AIM: Repeat the records starting with the line that contains "Given: Open the Multimedia Package option" and going on through the line that contains "Action: [x=238, y=15]", swapping "wrench" for "gear" and changing nothing else.

RECORD EXTRACTS:
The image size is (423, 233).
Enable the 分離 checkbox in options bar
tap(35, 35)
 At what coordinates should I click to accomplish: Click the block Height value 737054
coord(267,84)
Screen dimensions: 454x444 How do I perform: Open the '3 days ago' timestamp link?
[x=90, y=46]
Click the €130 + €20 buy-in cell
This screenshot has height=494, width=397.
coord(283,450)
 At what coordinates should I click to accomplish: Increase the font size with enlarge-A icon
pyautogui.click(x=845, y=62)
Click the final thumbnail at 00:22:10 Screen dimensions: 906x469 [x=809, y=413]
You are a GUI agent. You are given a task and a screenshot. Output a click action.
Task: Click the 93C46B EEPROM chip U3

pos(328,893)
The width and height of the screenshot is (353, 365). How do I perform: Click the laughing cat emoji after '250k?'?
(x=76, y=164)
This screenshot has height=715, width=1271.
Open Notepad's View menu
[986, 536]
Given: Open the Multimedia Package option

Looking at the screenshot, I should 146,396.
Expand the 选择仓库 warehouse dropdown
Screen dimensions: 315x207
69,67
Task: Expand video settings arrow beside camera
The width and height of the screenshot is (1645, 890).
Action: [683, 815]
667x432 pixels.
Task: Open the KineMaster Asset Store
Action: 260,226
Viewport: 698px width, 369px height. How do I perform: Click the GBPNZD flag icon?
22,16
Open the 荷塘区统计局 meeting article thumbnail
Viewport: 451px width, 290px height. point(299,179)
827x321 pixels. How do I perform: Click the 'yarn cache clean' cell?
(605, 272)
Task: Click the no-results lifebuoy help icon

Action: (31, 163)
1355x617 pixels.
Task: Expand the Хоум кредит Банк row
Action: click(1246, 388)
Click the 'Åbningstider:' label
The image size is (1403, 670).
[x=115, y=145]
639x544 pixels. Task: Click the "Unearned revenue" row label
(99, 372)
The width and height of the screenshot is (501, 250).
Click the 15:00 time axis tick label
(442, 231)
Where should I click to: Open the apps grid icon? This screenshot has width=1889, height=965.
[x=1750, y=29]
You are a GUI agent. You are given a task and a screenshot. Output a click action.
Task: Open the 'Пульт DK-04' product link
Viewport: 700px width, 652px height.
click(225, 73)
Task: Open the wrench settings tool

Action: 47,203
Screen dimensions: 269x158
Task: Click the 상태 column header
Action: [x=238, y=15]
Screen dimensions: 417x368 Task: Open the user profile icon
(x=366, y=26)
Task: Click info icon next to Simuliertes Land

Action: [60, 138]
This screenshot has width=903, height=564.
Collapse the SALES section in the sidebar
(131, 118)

RESPONSE TO THIS TASK:
Given: Open the Multimedia Package option

Looking at the screenshot, I should 146,396.
Expand the 选择仓库 warehouse dropdown
Screen dimensions: 315x207
69,67
Task: Expand video settings arrow beside camera
The width and height of the screenshot is (1645, 890).
Action: [683, 815]
667x432 pixels.
Task: Open the KineMaster Asset Store
Action: 260,226
Viewport: 698px width, 369px height. How do I perform: Click the GBPNZD flag icon?
22,16
Open the 荷塘区统计局 meeting article thumbnail
Viewport: 451px width, 290px height. point(299,179)
827x321 pixels. How do I perform: Click the 'yarn cache clean' cell?
(605, 272)
Task: Click the no-results lifebuoy help icon

Action: (31, 163)
1355x617 pixels.
Task: Expand the Хоум кредит Банк row
Action: click(1246, 388)
Click the 'Åbningstider:' label
The image size is (1403, 670).
[x=115, y=145]
639x544 pixels. Task: Click the "Unearned revenue" row label
(99, 372)
The width and height of the screenshot is (501, 250).
Click the 15:00 time axis tick label
(442, 231)
Where should I click to: Open the apps grid icon? This screenshot has width=1889, height=965.
[x=1750, y=29]
You are a GUI agent. You are given a task and a screenshot. Output a click action.
Task: Open the 'Пульт DK-04' product link
Viewport: 700px width, 652px height.
click(225, 73)
Task: Open the gear settings tool

Action: 47,203
Screen dimensions: 269x158
Task: Click the 상태 column header
Action: [x=238, y=15]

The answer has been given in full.